## CONSIGNE 1
Traduisez en anglais la phrase suivante de l'article sur Stéphane Guivarc'h : « Cet obstiné du but a connu une sacrée carrière, de Brest, à Auxerre, en passant par Newcastle et les Glasgow Rangers. »
## CONSIGNE 2
D'après l'article sur Stéphane Guivarc'h, dans quel club est-il aujourd'hui dirigeant ?
## CONSIGNE 3
Poursuivez l'article sur Stéphane Guivarc'h en reprenant après sa dernière phrase.

## TEXTE PROPOSÉ

Stéphane Guivarc'h: " Ma force? Mon caractère parce que rien n'a été simple
De sa génération sacrée, à Mulhouse, au stade de l'Ill, en coupe Gambardella avec le Stade Brestois 29, en 1990, face à Grenoble (3-1), Stéphane Guivarc'h fut le seul de son équipe à connaître les cimes de son sport. Son caractère en acier trempé est incontestablement pour beaucoup pour quelqu'un qui a toujours fait de la valeur travail, un constant refuge. " Ma force de caractère m'a porté vers ce haut-niveau. J'ai beaucoup travaillé pour en arriver là. Après, chaque fin de séance d'entraînement, je restais 15 à 20 minutes supplémentaire pour peaufiner mes gammes. Notamment avec Dominique Cuperly, à l'AJ Auxerre. En match, tout se joue en quelques secondes pour un attaquant. Face au but, j'avais cette seconde de différence sur les défenseurs. Je n'avais pas besoin de regarder le but, je savais l'angle à appliquer à mes tirs, à force de répétition de ces gestes spécifiques". Immortalisé par la victoire en coupe du monde 1998, le 12 juillet, face au Brésil, il reste même après la deuxième étoile accrochée de l'équipe de France, en Russie, en 2018, le seul Breton auréolé d'un succès dans la plus grande compétition sportive planétaire. Cet obstiné du but a connu une sacrée carrière, de Brest, à Auxerre, en passant par Newcastle et les Glasgow Rangers. Mais en restant toujours fidèle à ses racines et à son cocon trégunois, où il est aujourd'hui dirigeant à l'US Trégunc. " Trégunc, c'est le club de mes débuts de mes 6 à 11 ans, avant de partir à l'Hermine Concarneau, de mes 11 à 14 ans".

Lignes brutes
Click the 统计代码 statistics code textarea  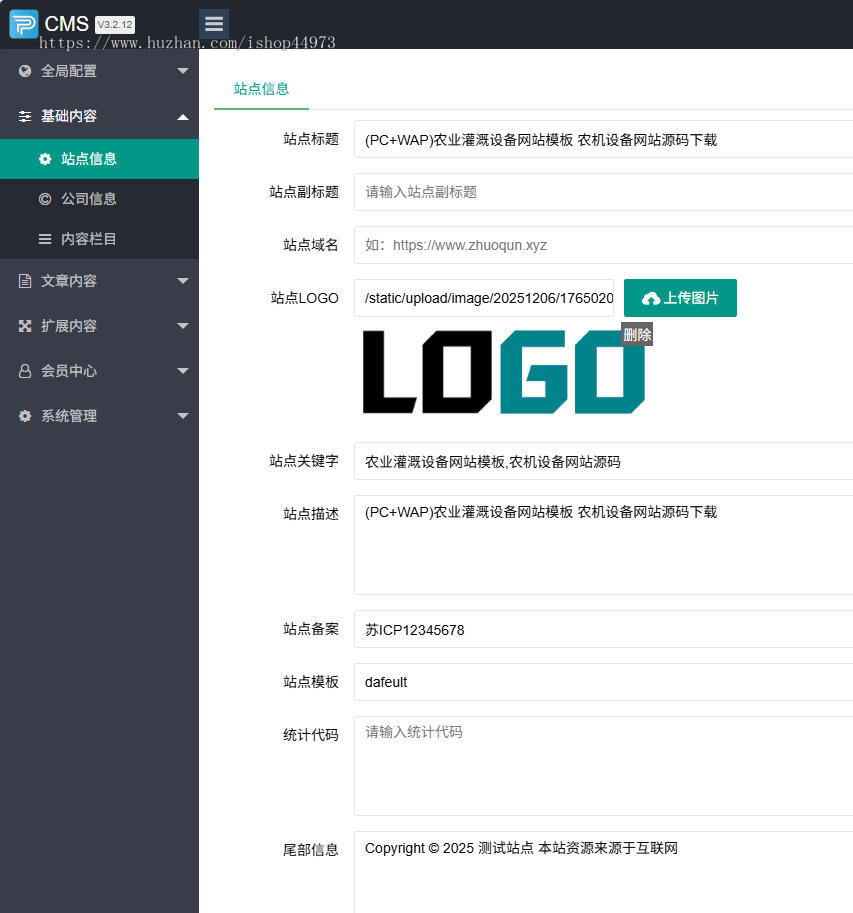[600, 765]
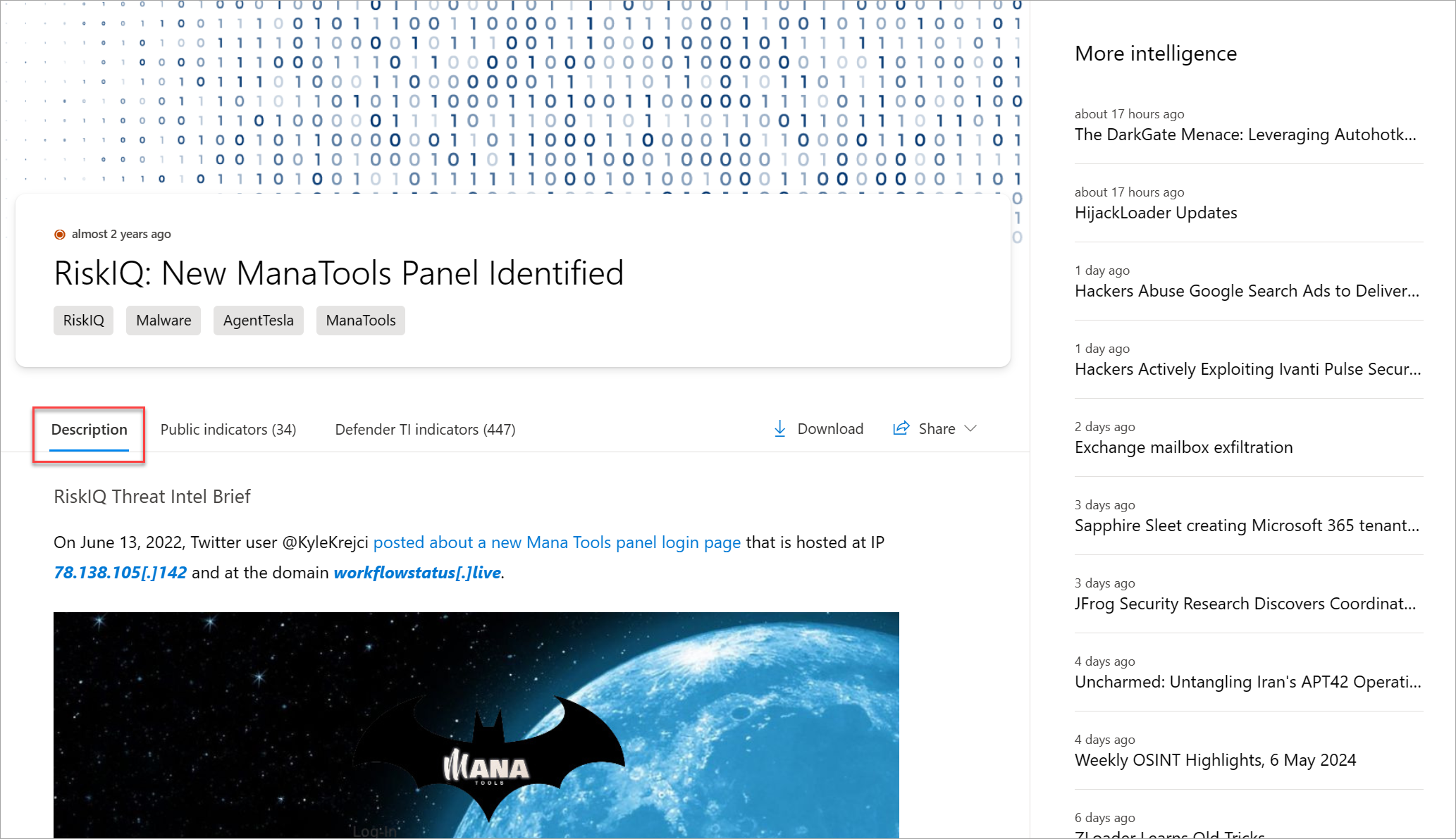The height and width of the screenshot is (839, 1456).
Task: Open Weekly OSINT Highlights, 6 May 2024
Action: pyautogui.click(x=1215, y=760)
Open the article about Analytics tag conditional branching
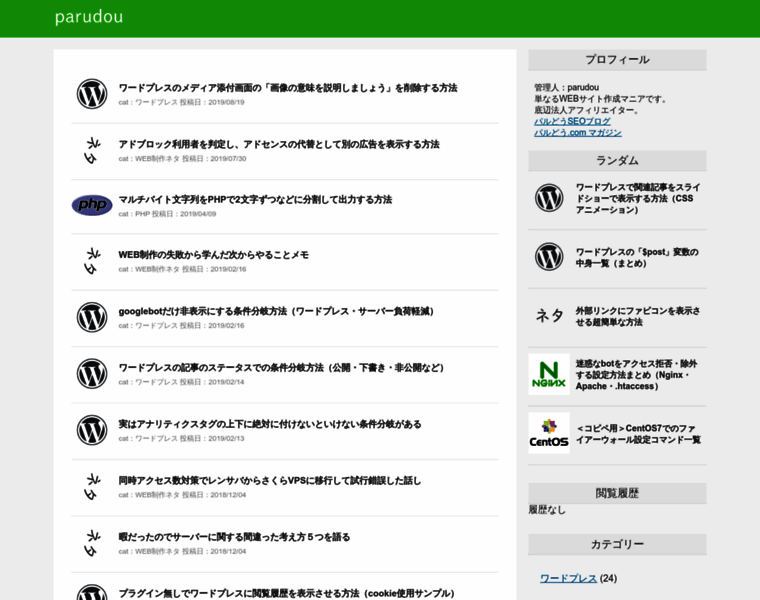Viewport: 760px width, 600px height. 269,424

## CORRIGÉ 1
This relentless goal-getter had quite a career, from Brest to Auxerre, by way of Newcastle and Glasgow Rangers.

## CORRIGÉ 2
À l'US Trégunc.

## CORRIGÉ 3
Le début fut idyllique avec cette victoire en coupe Gambardella ( le seul trophée majeur encore à ce jour du Stade Brestois 29), mais la chute fut aussi fulgurente avec ce dépôt de bilan brutal survenu en décembre 1991. Stéphane Guivarc'h y avait signé en juillet 1991 son premier contrat professionnel, à 21 ans, en plein service militaire, à Brest. Avant de s'engager à Guingamp, en décembre, effectuant les entraînements, à Plabennec. " J'effectuais mon service militaire, à cette époque. A Guingamp, nous finissons 10ème d'une poule unique en D2, la première année, avant de descendre la seconde. Le club a été intelligent en National, en gardant les jeunes et recrutant l'entraîneur, Francis Smerecki. Dès le recrutement des Richard Lecomte, Hubert Fournier, nous avons senti que l'équipe tournait très bien".
Le trident offensif, Carnot, Rouxel, Guivarc'h reste à jamais dans la mémoire rouge et noire. Le Trégunois finit meilleur buteur du National avec 28 buts, 23 buts lors de la montée de D2 en D1. Suffisamment pour aiguiser l'intérêt de Guy Roux, l'entraîneur de l'AJ Auxerre qui adore ce type de profil, à l'image de Gérald Baticle (recruté à Amiens, D2) ou Lilian Laslandes (recruté à Libourne Saint-Seurin, D3). " J'ai négocié sans agent avec Auxerre. Pour ne pas éveiller les soupçons, nous avions fixé avec Guy Roux, le rendez-vous pour la discussion et signature du contrat, dans un restaurant à Trémuson", précise Stéphane Guivarc'h.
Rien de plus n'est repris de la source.